Linear regression of the data further confirmed that the observed correlations are statistically significant with the SPI coefficient significant at a 99.999 per cent confidence level. Furthermore, the second model, when we also control for GDP averages for the same countries for the same period, confirms that, even when economic performance is accounted for, SPI continues to be very significant (at a 99.999 per cent confidence level) with the model explaining now over 78 per cent of the GCI variance.

We have also analysed respective correlations of SPI and GCI within countries of the same income level (without controlling for GDP). We used the standard classification of countries by their income level from the World Bank where, however, we combined all of the countries in the Middle-Income group, without differentiation by the lower and upper middle. We also additionally reviewed a group of countries composed of OECD members, which are primarily located within the rightmost sector (figure 3):

competitive countries 3.png

Although the pattern is less clear, nonetheless, it is still positive and rather strong: developed countries seem to become increasingly more competitive as their social progress advances. Below are also the results of per group analyses (figures 4, 5, 6):

competitive countries 4.png

competitive countries 5

competitive countries 6.png

As can be observed, although the relationship is less powerful when countries are separated into income groups (where SPI explains between 42% and 49% of the variation of the GCI), which can be also a result of decreased samples sizes (Low-Income had only 17 countries while High – 38 and Middle – 67), the correlation is still reasonably strong and significant. This, hence, might signal that even within the same average level of income the countries that show better level of social progress tend to have larger level of competitiveness. This fact provides additional plausible confirmation of the original assumption that SPI and GCI are meaningfully connected.

Overall, the most important consideration is that we observe, in both original models, clear and strong correlation of SPI with GCI. SPI in the larger sample explains over 75% of the GCI variability. These are important results, as they might suggest, assuming a causality in the nature of the relationship and accounting for the exponential nature of the correlation, that even a rather small increase in social progress levels would promote a relatively larger increase in competitiveness of the country.

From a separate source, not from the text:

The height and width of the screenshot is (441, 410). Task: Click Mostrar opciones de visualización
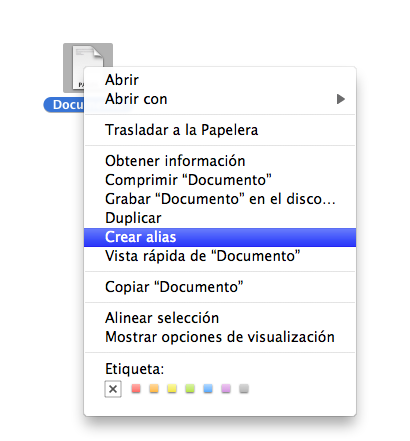point(220,337)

Indeed, the analysis would need further verification and additional research on a more detailed basis would provide superior results into the role of SPI. However, we believe that the present evidence seems to suggest that social progress or social development factors are central for increasing competitiveness and, ultimately, prosperity of the country and its population. From this perspective investing in issues such as healthcare, education and the environment becomes not just a result of political calculation but a matter of the overall economic growth and influence competitive advantage a country will have on a global scale.

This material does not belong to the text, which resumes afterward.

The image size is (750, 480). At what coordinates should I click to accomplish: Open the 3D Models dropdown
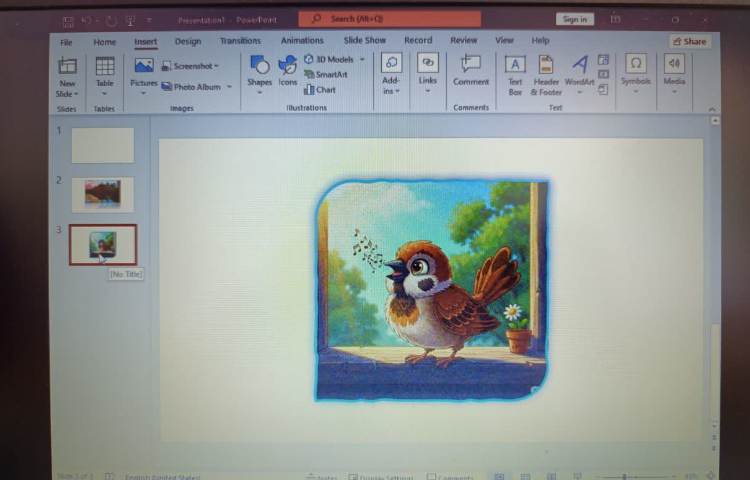(361, 59)
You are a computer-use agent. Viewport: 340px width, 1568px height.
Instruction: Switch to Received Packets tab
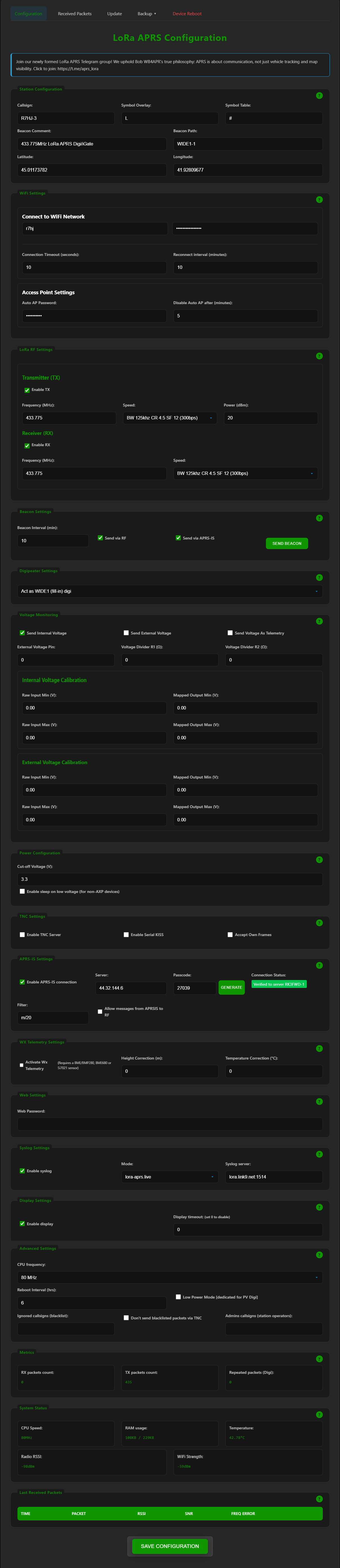[75, 14]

Sound social policy turns thus into an element of country’s performance that would require dedicated attention. SPI in this sense could play an important role in understanding where each society stands and which social components need improvement. The nuanced image of social development that SPI offers could be used as leverage for policy makers as it allows for precision and efficiency in policy making that would be addressing real social issues that could, in the end, have an effect on the competitiveness of the country and increasing opportunities for its people. SPI might become a practical tool of primary analysis of the situation on the high-level. Developing SPI further, increasing its robustness and coverage, and improving awareness of the index on different levels of policy decision would be a positive strategy for understanding and encouraging competitiveness and ultimately, development in general.